La prima parte comprende le "Poesie a Casarsa" (1941-43)
in una seconda stesura che riadotta il friulano casarsese
"nella sua istituzionalità", come Pasolini
avverte nella "Nota", la "Suite furlana" (1944-49) e
un'"Appendice" (1950-53); la seconda "Il testament coran"

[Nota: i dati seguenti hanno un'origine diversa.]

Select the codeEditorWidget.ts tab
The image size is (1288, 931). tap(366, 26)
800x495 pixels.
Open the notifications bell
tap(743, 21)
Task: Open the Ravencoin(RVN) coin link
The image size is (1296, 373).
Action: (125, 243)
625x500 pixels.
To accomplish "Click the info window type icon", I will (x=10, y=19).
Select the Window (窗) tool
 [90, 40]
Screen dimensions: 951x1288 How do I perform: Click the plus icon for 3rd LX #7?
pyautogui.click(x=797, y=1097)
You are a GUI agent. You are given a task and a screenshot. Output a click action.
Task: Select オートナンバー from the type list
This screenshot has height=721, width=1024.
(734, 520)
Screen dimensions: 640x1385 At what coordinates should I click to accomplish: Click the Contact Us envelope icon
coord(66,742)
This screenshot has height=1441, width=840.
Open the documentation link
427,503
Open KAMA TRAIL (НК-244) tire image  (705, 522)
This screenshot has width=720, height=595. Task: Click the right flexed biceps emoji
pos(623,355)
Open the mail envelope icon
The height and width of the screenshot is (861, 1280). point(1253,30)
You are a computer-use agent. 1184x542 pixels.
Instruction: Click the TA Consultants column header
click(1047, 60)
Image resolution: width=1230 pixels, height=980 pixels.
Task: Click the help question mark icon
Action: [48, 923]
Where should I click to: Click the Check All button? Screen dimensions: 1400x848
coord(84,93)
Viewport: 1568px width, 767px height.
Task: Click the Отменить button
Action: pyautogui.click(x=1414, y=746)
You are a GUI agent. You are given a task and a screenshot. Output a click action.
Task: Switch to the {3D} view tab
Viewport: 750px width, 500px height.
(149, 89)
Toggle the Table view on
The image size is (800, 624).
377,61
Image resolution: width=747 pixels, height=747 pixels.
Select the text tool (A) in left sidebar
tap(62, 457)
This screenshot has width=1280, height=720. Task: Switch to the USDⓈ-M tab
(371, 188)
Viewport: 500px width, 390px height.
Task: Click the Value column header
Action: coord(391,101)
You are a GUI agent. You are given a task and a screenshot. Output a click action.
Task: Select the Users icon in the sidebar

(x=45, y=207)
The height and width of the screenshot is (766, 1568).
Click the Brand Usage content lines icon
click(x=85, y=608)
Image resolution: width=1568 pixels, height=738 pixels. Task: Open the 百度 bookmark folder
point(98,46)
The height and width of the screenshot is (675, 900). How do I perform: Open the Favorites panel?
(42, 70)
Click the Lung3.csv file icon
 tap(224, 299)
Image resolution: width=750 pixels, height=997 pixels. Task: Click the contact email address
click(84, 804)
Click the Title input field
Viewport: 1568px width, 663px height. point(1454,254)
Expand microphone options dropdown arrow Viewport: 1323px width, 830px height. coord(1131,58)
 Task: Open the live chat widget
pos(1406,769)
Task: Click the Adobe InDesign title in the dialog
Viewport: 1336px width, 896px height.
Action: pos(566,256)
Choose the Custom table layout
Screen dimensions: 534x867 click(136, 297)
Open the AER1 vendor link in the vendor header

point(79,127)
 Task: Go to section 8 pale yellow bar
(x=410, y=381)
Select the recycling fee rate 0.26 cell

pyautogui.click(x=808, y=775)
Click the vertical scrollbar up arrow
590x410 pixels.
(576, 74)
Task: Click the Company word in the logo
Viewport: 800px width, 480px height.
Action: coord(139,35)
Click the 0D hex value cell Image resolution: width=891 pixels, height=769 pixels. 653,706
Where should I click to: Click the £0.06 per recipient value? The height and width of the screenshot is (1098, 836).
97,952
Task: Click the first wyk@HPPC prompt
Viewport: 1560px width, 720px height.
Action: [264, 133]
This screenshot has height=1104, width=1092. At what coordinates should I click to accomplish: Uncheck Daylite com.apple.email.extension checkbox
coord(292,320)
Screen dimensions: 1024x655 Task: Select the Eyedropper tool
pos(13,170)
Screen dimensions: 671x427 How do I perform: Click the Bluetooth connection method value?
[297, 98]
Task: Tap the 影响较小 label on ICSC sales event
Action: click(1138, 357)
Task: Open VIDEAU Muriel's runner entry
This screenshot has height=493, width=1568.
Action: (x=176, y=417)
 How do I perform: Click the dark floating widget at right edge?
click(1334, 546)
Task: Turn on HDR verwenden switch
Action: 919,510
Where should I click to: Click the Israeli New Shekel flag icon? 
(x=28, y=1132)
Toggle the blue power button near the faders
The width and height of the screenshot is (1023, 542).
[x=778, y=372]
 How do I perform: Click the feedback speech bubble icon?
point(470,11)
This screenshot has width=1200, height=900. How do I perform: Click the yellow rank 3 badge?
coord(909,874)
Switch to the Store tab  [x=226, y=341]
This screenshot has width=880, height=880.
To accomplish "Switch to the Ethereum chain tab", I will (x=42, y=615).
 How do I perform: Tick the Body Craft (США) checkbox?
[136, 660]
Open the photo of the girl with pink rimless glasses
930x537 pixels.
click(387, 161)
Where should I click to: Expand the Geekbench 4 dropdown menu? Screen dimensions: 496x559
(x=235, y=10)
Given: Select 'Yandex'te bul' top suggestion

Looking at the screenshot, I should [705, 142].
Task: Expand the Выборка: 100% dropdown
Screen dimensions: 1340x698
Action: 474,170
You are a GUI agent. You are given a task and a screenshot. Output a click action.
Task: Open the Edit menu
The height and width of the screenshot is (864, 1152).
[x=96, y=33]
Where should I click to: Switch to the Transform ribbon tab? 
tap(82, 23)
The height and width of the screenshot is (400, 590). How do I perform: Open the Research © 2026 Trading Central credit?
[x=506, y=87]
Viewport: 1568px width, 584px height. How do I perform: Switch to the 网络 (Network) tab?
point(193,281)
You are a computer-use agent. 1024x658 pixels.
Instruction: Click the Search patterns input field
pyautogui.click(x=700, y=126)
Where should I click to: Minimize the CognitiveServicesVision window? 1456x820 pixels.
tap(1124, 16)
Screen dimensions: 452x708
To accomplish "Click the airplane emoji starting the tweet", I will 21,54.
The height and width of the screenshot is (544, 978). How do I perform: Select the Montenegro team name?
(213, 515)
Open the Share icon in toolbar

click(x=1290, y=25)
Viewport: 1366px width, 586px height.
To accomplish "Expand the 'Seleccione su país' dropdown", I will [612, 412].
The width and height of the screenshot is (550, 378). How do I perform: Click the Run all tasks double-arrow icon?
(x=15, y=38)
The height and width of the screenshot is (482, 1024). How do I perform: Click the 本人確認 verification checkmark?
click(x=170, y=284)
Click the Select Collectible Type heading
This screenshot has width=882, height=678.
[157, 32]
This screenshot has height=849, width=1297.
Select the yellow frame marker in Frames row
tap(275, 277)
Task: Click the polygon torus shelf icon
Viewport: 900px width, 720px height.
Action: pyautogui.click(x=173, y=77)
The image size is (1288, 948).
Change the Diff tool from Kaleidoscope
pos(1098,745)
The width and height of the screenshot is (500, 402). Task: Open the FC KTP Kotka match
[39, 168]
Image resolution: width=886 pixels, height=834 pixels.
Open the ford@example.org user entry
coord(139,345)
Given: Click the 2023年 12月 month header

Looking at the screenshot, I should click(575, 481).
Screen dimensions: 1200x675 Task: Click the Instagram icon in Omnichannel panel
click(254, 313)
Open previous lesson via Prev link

(1947-52) e il "Romancero" (1953) che contiene la poesia
eponima. Il dialetto è conquistato come sistema
linguistico libero, "fresco" e duttile di contro a una
lingua letteraria frusta e codificata, e rivelato come
strumento essenziale di un "ritorno" alla propria terra
friulana; un ritorno ideale e sentimentale, intellettuale
e fisico, agli oggetti amati della propria infanzia e
adolescenza. Sono visi di giovinetti, canti di campane e
di madri nell'aria ora tersa ora nuvolosa del paese che,
coi suoi tratti netti e prefissati, i tetti di paglia, la
neve, è oggetto costante della fantasia e del rimpianto ("Ploj
a tai cunfins"). La struggente nostalgia, l'atto d'amore
con cui il poeta insegue nelle vibrazioni più intime le
figure umane e la natura e tenta di appropriarsene, si
stende in metri cantabili, in "contrasti" ("La domenica
uliva"), in ritmi ben scanditi, in litanie che attingono
al popolare ("Aleluja", "Li letanis dal bel fi'"). Ma
sotto la melodia c'è la sorvegliata coscienza tecnica del
letterato che ha ben presente la tradizione colta da
Pascoli agli ermetici, i procedimenti analogici, il
surrealismo anche transalpino; come d'altra parte, sotto
la religiosità cristiana, quasi francescana della propria
disponibilità al mondo materno, traspare il sottile
intellettualismo delle scelte stilistiche. Ma Pasolini
è ben consapevole di queste operazioni, anzi il suo
"ritorno" si configura programmaticamente come un
itinerario d'amore e di filologia, nella coscienza, che
viene chiarendo anche in termini teorici,
dell'impossibilità di una poesia popolare - Passione e
ideologia - e in iniziative culturali quale la fondazione,
con altri poeti, dell'Academiuta di Lenga Furlana (1945).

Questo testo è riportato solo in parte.